Pas besoin de transformer la dame en visionnaire toujours en avance sur la conscience collective. Anne Sylvestre n’a pour cible que la bêtise, la frilosité, les préjugés qui menacent le bonheur, étouffent la joie, ferment les cœurs. Avec ses histoires et ses mots, elle réveille un public qu’elle dépayse littéralement. Par ses personnages, aux prénoms délicieusement hors mode – Jules, Mariette, Lazare, Bertille ou Clémence –, et ses clins d’œil à un univers rural qui joue de la fable et de la tradition comme ses mélodies si évidentes qu’elles semblent sans âge et ne masquent jamais le propos. Le lexique gourmand qu’elle emploie pour la sonorité, la malice ou la polysémie qu’il permet, déjoue le vocabulaire à la mode pour délivrer les pistes d’une sagesse pérenne.
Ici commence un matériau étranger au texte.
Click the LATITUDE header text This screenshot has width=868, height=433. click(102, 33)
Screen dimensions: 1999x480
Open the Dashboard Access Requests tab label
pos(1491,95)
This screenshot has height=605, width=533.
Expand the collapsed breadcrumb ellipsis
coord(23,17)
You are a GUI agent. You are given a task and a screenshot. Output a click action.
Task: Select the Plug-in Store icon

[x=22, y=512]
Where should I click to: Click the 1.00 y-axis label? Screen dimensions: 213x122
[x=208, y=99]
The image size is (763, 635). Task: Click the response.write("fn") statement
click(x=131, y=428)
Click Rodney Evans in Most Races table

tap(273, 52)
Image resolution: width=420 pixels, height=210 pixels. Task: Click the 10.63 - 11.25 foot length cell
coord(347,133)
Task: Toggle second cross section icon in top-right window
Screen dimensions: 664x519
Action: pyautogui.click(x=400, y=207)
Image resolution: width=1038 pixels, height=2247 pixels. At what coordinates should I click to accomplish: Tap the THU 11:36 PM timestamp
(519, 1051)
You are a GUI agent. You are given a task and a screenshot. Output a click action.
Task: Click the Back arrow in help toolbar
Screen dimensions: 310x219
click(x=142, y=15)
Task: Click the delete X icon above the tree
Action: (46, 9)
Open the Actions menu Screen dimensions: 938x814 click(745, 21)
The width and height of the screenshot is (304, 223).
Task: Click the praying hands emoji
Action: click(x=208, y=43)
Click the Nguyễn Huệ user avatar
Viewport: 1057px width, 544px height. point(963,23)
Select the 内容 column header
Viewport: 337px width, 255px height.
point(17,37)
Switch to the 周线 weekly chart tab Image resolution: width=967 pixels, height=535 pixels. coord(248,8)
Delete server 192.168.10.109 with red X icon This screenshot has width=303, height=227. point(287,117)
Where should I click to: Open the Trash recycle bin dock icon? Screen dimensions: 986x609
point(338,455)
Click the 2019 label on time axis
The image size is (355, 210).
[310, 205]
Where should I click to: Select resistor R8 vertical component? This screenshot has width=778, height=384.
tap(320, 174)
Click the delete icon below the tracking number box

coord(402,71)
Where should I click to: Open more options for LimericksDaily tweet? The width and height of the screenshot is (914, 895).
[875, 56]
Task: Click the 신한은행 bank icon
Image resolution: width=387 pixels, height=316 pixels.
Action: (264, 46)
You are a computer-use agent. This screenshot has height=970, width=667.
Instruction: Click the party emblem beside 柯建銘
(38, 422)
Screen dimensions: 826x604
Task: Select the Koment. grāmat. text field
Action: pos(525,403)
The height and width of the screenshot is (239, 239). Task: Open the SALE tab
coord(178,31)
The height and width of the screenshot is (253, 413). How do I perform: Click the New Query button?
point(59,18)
Des messages ? Peut-être puisque Anne Sylvestre est une femme d’engagement, mais rien qui appelle à la révolte ou la mobilisation. La prise de conscience est autrement efficace qui modifie le regard et conjure la sottise et le postulat abrupt. Sans doute est-ce là la magie de celle qui ne se veut qu’Une sorcière comme les autres (1975). Juste une femme, résume celle qui a compagnonné avec Pauline Julien (Gémeaux croisés, 1987), donné à son amie Michèle Bernard (« ma petite sœur ») le rôle de Flonflon dans le conte musical Lala et le cirque du vent (1993) et misé sur un Carré de dames avec Agnès Bihl, Nathalie Miravette et Dorothée Daniel (2012). La seule justification à être Le Centre du motif (1977) : « Je suis le centre du motif/Chaque fil est une tendresse/Chaque fil avec moi se tresse/Me prend ce que j’ai de plus vif ».


Le 13e Art, Centre commercial Italie 2, place d’Italie, Paris 13e. Les 6, 7 et 10 octobre à 19 heures, le 8 à 17 heures.